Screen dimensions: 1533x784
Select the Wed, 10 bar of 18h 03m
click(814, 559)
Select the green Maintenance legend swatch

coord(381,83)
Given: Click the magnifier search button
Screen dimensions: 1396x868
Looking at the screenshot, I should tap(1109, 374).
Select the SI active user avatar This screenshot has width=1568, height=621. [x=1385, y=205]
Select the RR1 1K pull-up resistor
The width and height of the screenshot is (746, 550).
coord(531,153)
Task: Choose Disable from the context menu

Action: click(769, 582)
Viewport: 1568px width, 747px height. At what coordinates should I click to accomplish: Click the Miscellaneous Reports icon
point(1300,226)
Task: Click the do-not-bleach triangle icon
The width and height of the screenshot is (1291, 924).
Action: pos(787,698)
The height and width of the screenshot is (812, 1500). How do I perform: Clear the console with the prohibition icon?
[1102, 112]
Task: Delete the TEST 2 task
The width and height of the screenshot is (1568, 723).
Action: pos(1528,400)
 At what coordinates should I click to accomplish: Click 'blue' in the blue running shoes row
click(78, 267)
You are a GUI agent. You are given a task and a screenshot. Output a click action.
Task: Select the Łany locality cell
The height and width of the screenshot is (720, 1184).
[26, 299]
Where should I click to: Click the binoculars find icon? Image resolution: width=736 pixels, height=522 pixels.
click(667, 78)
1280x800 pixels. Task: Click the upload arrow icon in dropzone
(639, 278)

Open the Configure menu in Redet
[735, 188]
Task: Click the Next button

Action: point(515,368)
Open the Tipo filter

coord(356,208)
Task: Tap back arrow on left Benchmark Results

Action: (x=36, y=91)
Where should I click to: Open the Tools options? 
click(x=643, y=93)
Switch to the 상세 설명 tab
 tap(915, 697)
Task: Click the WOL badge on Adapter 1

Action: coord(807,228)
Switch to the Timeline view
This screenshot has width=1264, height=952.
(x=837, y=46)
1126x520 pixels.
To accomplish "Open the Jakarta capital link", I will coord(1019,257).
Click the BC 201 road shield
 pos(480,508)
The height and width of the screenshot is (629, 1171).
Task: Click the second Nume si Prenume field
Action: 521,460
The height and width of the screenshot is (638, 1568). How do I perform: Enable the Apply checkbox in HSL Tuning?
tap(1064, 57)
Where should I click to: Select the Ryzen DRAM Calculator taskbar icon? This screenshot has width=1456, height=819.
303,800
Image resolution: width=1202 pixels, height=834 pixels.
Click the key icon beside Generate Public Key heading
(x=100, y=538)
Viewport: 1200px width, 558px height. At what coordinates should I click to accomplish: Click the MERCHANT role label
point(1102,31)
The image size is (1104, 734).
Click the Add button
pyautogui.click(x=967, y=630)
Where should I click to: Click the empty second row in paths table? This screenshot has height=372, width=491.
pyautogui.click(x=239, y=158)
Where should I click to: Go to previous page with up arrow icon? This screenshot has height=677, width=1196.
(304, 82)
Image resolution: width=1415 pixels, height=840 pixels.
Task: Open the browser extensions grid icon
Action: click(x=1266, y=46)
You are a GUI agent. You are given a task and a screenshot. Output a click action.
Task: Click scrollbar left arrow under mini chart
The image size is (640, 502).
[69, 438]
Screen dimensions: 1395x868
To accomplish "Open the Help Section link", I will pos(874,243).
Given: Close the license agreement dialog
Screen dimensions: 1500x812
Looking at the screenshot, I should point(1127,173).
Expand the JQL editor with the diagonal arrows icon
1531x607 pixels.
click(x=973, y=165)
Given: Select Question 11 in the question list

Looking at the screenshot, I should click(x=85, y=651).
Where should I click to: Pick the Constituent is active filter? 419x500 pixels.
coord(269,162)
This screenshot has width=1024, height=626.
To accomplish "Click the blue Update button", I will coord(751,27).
--------------------------------
WORK REQUIRED:
State how many lines of the data above contain the string "pixels", giving only the number.

SOLVED PROBLEM:
7